With airline profits likely to continue for awhile, it's probably time for U.S. carriers to invest in innovation.

Now that they are reliably profitable, U.S. airlines should spend on passenger experience, while improving reliability, reducing costs, investing in technology, and implementing tax-avoidance strategies, professional services firm PwC said in a report released Thursday.

Many of the recommendations represent new territory for U.S carriers, as most have spent much of the past decade merely trying to survive. But consolidation has lead to sustained profits, and though some carriers now struggle with how to maintain revenues as fares fall, the good times should continue for the foreseeable future, so long as fuel prices do not spike.

The PwC report urges airlines to worry less about returning cash to shareholders and more about building their businesses for the long term. It notes that the 10 largest U.S. carriers made had an average profit margin of 17.4 percent in 2015 - far above the world average - and that U.S. airline cash reserves are at historic highs. It recommends they reinvest that cash into the business.

"If airlines want to be treated as high-quality industrials, allowing them greater access to capital, they have to adapt to adverse conditions and capitalize on economic and industry growth," PwC concluded.

U.S. carriers have begun to implement many of the strategies PwC recommends. Delta, for example, has long made on-time performance a priority, going as far as trademarking the phrase, "The On-Time Machine." Meanwhile, Spirit Airlines and United Airlines, which have struggled with operational reliability, each has new CEO who has prioritized on-time performance. Many carriers also have sought to control costs by improving fuel management strategies and increasing employee productivity.
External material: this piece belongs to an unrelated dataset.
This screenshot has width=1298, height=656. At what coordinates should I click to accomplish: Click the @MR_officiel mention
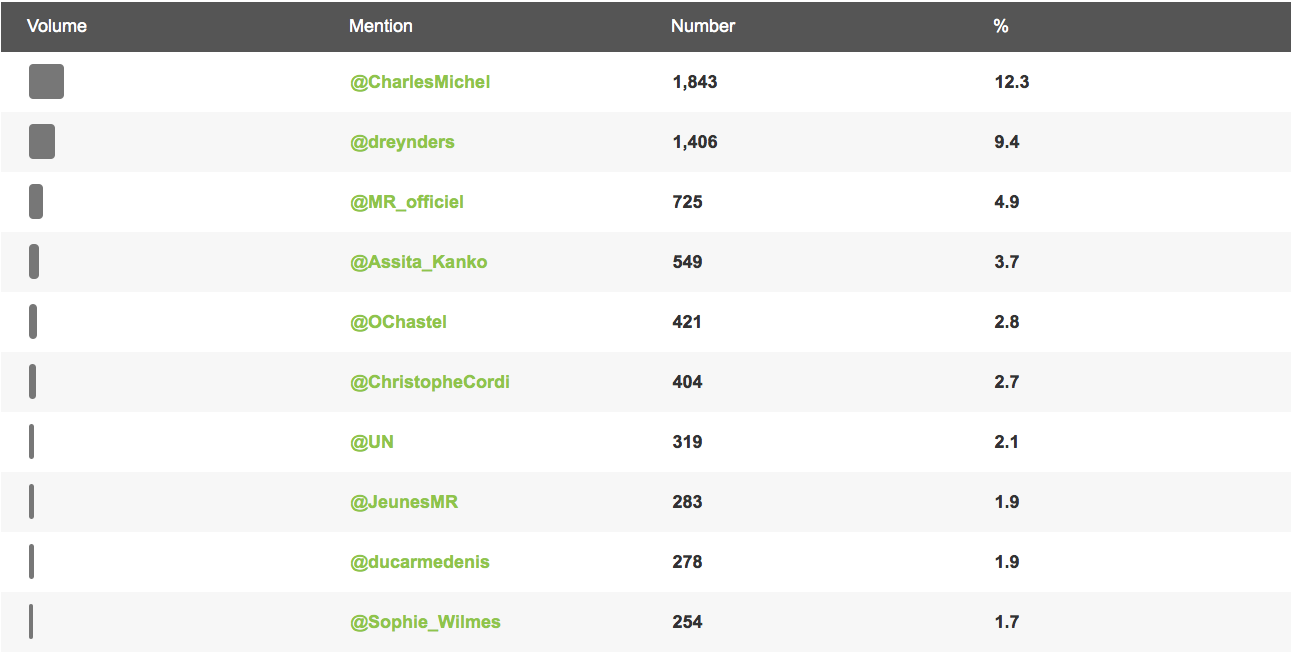407,202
But when it comes to innovation, U.S. airlines must do more, PwC said.

PwC outlines several strategies for how airlines can use technology and mobile apps more effectively. Carriers might use apps to alert passengers to traffic conditions and TSA checkpoint wait times, and then perhaps recommend to travelers what time they should leave for the airport. Once at the airport, airlines could permit passengers to check bags using the mobile app. Later, a traveler might order food through an app, so it would be delivered to the gate, just before boarding.

PwC also suggests more airlines consider making innovative investments, especially in technology. The report credits JetBlue Airways, which earlier this year launched a new venture capital firm in Silicon Valley to provide seed money to travel-related startups. It March, JetBlue Technology Ventures said it would invest in FLYR, travel and data science company.
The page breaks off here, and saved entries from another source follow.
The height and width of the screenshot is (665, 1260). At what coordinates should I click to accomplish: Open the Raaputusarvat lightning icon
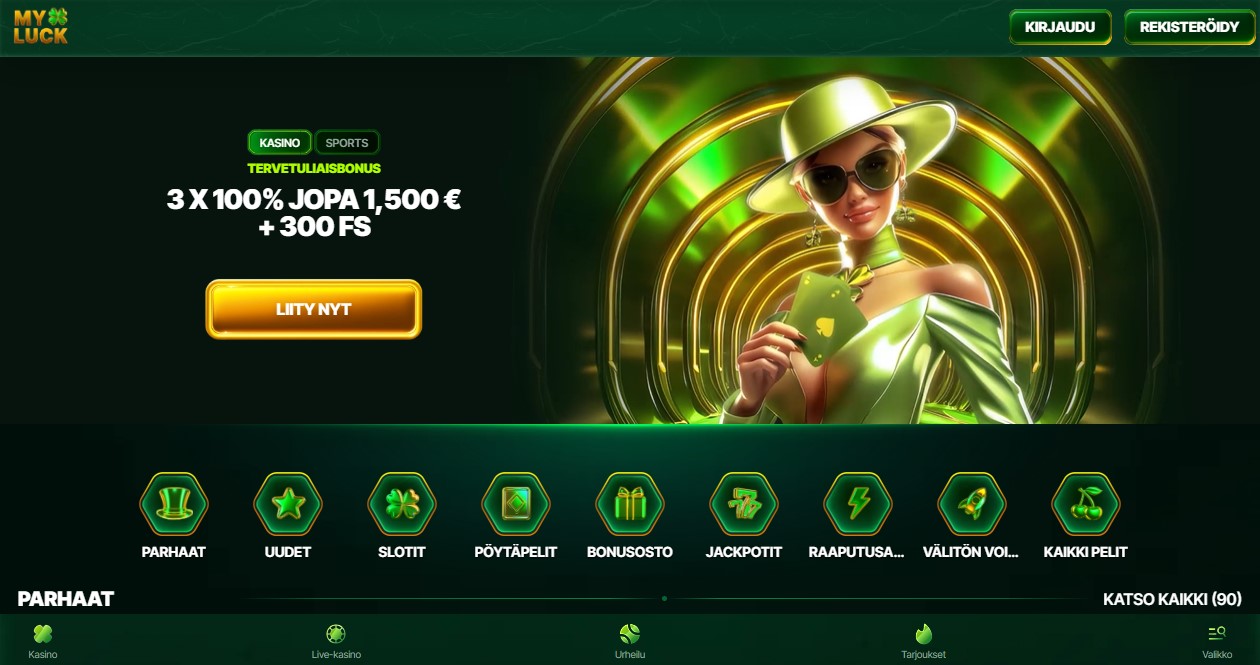pos(858,504)
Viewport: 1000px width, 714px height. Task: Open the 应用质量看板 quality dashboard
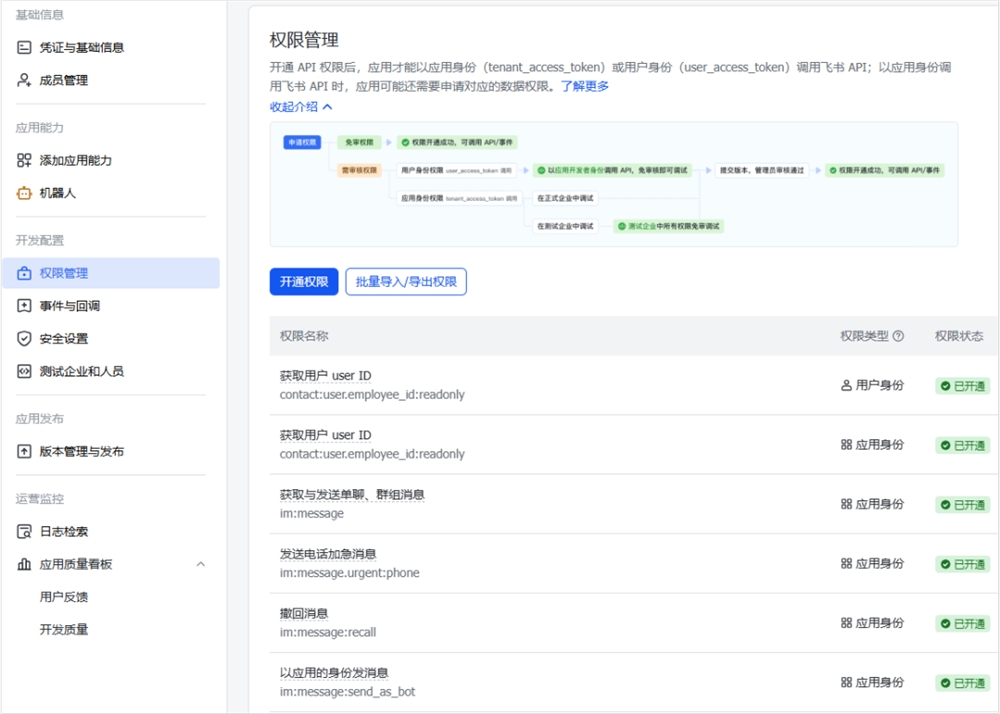tap(66, 564)
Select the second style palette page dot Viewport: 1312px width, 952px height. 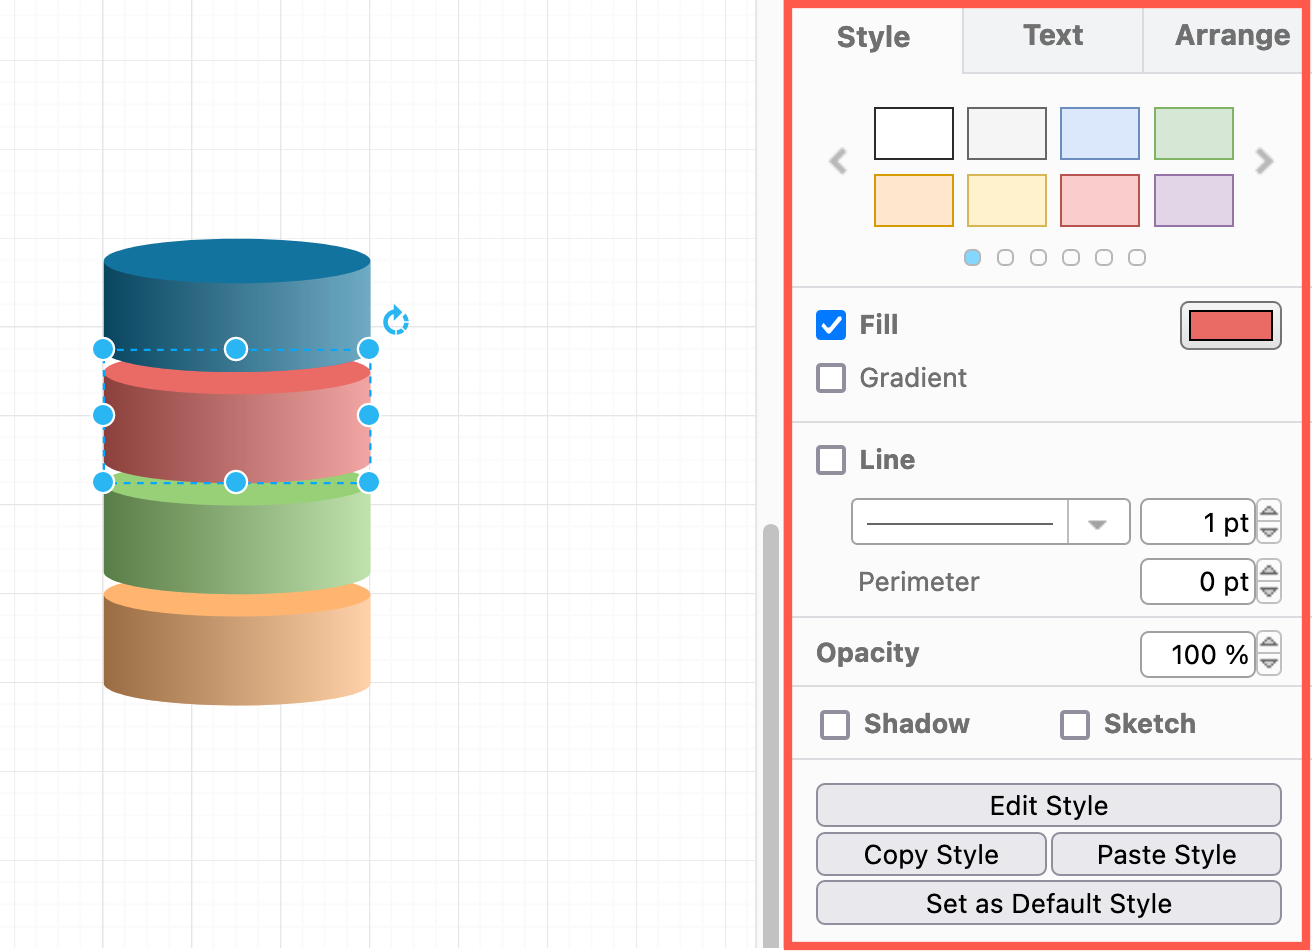click(x=1005, y=258)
PwC's final recommendation on tax planning is an unusual one for airlines. Even as they have reported record profits, many U.S. carriers have been paying little in federal and state taxes, as previous losses insulated them from most corporate taxes. However, this is beginning to change, and the report suggests airlines have not yet instituted the same complicated yet legal tax avoidance strategies common elsewhere in corporate America.

"This means that U.S.-based airlines will have an unfavorable effective tax rate in relation to airlines based abroad as well as U.S.-based multinational companies, with an effective tax rate close to the federal and state statutory rate of nearly 40 percent," the report said.